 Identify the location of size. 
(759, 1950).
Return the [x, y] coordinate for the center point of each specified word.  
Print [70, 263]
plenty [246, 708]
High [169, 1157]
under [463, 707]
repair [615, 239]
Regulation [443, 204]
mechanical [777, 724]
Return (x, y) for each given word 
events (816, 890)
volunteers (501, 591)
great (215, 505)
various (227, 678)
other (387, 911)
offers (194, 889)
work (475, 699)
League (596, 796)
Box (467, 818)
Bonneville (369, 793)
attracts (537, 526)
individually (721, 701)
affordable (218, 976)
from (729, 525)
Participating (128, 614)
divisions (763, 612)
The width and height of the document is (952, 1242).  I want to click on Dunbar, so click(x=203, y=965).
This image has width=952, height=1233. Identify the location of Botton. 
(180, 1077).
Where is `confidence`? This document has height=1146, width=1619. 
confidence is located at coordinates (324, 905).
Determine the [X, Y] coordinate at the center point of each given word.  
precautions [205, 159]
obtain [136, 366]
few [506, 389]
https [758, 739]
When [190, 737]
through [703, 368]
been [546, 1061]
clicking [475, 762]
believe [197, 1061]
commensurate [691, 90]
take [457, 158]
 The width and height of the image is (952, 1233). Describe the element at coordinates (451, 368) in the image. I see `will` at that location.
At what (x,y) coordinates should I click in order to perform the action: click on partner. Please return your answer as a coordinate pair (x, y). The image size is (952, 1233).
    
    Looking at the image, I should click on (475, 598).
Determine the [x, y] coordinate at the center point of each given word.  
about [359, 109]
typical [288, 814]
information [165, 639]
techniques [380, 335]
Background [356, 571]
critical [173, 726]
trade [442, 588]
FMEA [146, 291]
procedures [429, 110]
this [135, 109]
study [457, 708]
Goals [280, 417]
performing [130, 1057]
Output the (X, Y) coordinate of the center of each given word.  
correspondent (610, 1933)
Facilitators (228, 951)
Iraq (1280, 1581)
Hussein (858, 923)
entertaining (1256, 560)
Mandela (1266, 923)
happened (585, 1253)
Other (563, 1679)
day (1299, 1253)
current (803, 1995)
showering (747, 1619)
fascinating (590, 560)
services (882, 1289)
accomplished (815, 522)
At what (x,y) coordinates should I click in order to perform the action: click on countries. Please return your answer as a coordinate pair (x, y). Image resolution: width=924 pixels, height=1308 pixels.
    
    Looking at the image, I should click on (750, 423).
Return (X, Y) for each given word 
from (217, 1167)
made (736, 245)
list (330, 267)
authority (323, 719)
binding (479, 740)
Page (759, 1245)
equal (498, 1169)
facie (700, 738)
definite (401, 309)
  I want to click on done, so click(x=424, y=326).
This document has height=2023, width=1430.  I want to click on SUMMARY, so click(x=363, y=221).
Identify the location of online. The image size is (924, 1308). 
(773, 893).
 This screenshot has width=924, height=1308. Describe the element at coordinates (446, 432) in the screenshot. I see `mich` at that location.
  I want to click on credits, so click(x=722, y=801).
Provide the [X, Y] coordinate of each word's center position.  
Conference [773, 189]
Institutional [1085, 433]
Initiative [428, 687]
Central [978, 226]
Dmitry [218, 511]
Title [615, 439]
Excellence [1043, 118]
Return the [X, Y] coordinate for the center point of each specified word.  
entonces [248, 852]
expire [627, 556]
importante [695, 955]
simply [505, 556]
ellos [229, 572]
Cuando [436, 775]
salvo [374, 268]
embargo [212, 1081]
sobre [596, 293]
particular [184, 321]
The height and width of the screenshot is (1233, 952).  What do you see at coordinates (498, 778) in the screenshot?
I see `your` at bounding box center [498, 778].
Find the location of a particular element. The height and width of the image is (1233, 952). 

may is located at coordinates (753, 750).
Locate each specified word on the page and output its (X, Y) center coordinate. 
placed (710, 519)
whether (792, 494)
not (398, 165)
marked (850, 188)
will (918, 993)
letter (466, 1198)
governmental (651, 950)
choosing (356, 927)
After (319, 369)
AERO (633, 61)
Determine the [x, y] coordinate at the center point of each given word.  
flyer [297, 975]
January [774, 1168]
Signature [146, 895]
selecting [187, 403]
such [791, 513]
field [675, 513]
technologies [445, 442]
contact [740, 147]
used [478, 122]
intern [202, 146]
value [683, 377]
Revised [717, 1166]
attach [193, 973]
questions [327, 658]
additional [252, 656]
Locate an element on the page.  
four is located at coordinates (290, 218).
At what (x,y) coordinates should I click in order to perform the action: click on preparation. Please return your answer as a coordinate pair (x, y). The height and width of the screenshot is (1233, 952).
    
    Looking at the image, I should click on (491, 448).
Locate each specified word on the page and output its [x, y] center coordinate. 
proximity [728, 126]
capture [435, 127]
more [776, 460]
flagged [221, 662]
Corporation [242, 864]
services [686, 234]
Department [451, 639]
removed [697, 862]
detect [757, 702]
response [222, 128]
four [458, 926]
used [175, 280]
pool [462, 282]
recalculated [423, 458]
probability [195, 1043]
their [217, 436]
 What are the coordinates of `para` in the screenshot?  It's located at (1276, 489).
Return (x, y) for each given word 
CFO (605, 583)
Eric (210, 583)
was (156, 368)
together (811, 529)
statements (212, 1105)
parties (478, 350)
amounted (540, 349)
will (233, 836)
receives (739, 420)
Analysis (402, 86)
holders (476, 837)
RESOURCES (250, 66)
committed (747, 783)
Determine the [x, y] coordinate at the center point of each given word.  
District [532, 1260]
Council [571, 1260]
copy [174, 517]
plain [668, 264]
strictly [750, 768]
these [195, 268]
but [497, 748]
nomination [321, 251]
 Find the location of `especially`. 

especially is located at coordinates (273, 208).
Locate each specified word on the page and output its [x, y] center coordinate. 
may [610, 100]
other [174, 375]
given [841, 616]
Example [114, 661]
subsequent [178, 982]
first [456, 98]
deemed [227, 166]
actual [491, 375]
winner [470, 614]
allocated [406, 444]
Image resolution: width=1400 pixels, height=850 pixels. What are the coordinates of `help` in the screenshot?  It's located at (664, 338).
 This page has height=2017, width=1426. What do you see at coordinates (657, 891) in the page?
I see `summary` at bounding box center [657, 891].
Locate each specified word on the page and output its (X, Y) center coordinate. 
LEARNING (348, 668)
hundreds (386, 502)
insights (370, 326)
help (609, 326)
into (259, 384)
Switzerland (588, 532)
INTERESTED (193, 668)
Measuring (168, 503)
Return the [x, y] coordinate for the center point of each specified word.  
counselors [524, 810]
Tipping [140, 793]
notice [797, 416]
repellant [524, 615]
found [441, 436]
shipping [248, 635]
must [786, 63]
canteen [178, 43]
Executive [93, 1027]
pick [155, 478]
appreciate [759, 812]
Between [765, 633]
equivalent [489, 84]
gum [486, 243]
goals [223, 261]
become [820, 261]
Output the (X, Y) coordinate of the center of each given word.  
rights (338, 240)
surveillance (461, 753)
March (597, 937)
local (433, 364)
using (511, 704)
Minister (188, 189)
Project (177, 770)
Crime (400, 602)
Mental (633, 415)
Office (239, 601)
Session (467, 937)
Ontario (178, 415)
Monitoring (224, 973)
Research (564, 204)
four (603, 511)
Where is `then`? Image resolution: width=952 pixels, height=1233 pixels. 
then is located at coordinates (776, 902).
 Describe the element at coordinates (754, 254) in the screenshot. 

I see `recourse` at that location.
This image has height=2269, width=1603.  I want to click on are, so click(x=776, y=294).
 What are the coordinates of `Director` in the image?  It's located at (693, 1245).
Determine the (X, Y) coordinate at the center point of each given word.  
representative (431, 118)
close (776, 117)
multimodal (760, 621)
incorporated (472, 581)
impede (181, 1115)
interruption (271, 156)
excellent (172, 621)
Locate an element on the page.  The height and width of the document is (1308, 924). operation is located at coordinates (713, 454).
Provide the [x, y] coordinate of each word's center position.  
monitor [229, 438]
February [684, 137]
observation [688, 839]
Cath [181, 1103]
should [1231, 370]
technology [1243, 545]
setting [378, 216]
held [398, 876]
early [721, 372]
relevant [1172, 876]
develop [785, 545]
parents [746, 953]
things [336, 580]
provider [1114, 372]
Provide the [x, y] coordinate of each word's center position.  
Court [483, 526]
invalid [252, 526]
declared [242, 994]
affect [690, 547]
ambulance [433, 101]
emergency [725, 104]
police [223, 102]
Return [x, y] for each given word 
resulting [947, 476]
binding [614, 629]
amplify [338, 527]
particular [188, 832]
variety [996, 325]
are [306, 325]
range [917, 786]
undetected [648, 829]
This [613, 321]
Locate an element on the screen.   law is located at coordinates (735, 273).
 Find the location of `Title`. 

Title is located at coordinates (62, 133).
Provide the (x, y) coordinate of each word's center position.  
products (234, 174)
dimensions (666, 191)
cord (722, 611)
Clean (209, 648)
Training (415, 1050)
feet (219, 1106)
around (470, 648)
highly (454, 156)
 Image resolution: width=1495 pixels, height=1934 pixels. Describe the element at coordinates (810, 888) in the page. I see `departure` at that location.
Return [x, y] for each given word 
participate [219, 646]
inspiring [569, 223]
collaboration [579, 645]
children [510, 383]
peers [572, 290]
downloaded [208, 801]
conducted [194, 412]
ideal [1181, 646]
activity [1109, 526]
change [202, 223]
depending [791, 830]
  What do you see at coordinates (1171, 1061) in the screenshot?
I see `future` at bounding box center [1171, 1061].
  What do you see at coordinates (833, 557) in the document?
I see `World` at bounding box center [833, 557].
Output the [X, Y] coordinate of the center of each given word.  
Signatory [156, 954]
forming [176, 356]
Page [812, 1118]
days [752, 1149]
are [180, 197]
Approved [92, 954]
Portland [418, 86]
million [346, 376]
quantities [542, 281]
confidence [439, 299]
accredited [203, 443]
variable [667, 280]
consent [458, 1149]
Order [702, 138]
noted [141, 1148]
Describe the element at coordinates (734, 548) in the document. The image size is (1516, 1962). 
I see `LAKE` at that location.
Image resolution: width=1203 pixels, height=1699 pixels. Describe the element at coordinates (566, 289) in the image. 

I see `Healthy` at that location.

= Direction =
Reproduce verbatim the part of the records that opens with the line containing "size is (952, 1233)." and closes with the line containing "Other (563, 1679)", including both of those lines.

= Written answer =
At what (x,y) coordinates should I click in order to perform the action: click on partner. Please return your answer as a coordinate pair (x, y). The image size is (952, 1233).
    
    Looking at the image, I should click on (475, 598).
Determine the [x, y] coordinate at the center point of each given word.  
about [359, 109]
typical [288, 814]
information [165, 639]
techniques [380, 335]
Background [356, 571]
critical [173, 726]
trade [442, 588]
FMEA [146, 291]
procedures [429, 110]
this [135, 109]
study [457, 708]
Goals [280, 417]
performing [130, 1057]
Output the (X, Y) coordinate of the center of each given word.  
correspondent (610, 1933)
Facilitators (228, 951)
Iraq (1280, 1581)
Hussein (858, 923)
entertaining (1256, 560)
Mandela (1266, 923)
happened (585, 1253)
Other (563, 1679)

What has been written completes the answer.